How concentration changes the pH
For weak acids like NH4+, higher concentration generally lowers pH because more acid is present, even though the percent ionization may decrease. If you were comparing 0.020 M, 0.20 M, and 2.0 M NH4Br solutions, the most concentrated solution would have the lowest pH. However, because ammonium is a weak acid, the change in pH is not as dramatic as it would be for a strong acid of the same formal concentration.
The chart in this calculator visualizes the current solution by comparing the formal NH4Br concentration with the much smaller equilibrium concentrations of H3O+ and OH-. This makes it easy to see why ammonium bromide is acidic but only mildly so.
Why NH4Br is important in chemistry education
Problems involving NH4Br are valuable because they combine several fundamental topics: salt hydrolysis, conjugate acid-base relationships, equilibrium constants, and logarithmic pH calculations.
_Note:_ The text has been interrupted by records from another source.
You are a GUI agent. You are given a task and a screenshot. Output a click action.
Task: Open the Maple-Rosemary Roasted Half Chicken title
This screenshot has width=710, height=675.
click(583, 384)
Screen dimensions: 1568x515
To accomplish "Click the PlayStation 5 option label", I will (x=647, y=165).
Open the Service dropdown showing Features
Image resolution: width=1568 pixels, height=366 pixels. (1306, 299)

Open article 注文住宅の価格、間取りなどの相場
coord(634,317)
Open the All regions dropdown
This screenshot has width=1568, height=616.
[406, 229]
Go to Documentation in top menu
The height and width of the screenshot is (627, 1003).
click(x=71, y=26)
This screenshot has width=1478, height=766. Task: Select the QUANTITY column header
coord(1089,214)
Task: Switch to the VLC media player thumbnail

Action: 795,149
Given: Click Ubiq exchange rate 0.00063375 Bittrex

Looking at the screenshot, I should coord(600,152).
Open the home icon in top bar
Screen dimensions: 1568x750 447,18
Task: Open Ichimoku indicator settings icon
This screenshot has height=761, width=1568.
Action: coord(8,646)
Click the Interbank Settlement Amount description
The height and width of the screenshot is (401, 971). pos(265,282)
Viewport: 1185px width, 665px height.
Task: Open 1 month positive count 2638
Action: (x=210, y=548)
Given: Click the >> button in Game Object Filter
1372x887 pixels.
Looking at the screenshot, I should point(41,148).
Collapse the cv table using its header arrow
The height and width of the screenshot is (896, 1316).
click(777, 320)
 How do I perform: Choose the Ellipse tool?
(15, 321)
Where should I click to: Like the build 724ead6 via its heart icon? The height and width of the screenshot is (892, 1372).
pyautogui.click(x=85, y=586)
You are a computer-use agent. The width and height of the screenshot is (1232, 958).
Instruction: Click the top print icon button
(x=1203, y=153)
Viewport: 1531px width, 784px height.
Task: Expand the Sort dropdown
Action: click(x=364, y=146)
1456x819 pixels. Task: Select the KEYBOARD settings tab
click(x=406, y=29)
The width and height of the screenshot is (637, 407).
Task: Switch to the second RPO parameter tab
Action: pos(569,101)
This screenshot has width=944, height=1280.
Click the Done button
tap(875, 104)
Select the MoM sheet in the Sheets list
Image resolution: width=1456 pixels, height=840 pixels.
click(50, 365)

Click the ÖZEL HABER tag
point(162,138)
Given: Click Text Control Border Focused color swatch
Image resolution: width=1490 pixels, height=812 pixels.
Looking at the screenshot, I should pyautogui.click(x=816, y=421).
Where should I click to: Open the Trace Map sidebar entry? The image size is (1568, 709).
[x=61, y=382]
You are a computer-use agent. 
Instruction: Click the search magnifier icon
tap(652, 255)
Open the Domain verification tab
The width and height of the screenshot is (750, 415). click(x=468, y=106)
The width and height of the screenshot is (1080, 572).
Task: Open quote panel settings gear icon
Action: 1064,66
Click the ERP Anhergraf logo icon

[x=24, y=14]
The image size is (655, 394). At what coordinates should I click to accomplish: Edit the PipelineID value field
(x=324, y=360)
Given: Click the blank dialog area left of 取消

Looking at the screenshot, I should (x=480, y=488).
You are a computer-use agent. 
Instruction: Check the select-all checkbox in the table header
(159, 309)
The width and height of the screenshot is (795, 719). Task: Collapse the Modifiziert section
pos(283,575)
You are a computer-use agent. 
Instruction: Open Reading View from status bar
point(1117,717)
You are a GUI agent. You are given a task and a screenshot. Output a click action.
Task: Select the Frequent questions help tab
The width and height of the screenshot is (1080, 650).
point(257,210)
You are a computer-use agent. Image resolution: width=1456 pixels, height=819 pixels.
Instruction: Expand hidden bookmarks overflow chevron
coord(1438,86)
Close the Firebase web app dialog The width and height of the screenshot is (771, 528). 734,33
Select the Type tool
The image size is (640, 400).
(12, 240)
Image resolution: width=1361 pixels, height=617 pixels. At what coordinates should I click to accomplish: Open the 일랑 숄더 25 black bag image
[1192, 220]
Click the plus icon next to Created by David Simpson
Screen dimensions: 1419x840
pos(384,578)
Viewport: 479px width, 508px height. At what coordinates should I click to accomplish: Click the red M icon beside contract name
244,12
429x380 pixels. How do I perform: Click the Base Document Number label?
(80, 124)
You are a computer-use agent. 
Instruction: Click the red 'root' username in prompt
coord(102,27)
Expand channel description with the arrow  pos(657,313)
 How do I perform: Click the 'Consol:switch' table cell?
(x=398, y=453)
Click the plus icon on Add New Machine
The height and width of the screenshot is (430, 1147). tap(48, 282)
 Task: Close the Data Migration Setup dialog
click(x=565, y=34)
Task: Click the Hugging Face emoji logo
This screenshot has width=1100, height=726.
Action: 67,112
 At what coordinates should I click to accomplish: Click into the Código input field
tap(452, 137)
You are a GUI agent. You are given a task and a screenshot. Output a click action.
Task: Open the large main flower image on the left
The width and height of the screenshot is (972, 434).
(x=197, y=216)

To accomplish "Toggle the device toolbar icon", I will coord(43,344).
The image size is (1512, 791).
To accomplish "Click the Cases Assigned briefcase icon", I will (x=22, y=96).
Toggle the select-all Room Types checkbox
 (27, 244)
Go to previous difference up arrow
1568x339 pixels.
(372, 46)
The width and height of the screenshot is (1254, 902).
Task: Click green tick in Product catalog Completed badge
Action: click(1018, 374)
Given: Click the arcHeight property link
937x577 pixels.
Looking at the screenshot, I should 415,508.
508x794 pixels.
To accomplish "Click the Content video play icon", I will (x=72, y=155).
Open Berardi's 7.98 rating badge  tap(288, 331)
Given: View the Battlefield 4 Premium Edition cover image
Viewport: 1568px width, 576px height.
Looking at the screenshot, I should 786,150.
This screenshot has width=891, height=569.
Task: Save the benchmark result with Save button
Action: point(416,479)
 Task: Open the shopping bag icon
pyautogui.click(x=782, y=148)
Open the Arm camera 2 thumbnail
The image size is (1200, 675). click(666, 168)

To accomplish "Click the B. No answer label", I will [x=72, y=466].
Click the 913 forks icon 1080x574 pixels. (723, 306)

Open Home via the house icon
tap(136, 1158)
A student who can correctly solve the pH of NH4Br usually understands how to classify salts and how to connect Ka, Kb, and Kw.
This problem also reinforces a powerful chemistry habit: do not judge pH from a formula alone. Instead, ask where the ions came from. If a cation is the conjugate acid of a weak base, it often makes the solution acidic. If an anion is the conjugate base of a weak acid, it often makes the solution basic. When both ions come from strong partners, the solution is usually neutral.
Fast method you can remember for exams
- Write the salt ions: NH4+ and Br-
- Ignore Br- because it is from a strong acid
- Use Ka = Kw / Kb for NH4+
- Set [H3O+] ≈ √(KaC)
- Take the negative log to get pH
For the default case:
- Ka = 5.56 × 10-10
- [H3O+] = 1.05 × 10-5 M
- pH = 4.98
Authoritative references for acid-base constants and pH concepts
- U.S. Environmental Protection Agency: pH overview
- Purdue University Chemistry: acids, bases, and equilibrium review
- University of Wisconsin Chemistry: acid-base equilibrium tutorial
Bottom line
To calculate the pH of a 0.20 M solution of NH4Br, treat NH4+ as a weak acid and Br- as a spectator ion. Convert the ammonia Kb into the ammonium Ka, solve the equilibrium, and compute pH from the hydronium concentration. Using standard constants at 25°C, the pH comes out to approximately 4.98. That makes sense chemically because ammonium bromide is the salt of a weak base and a strong acid, so its aqueous solution must be acidic.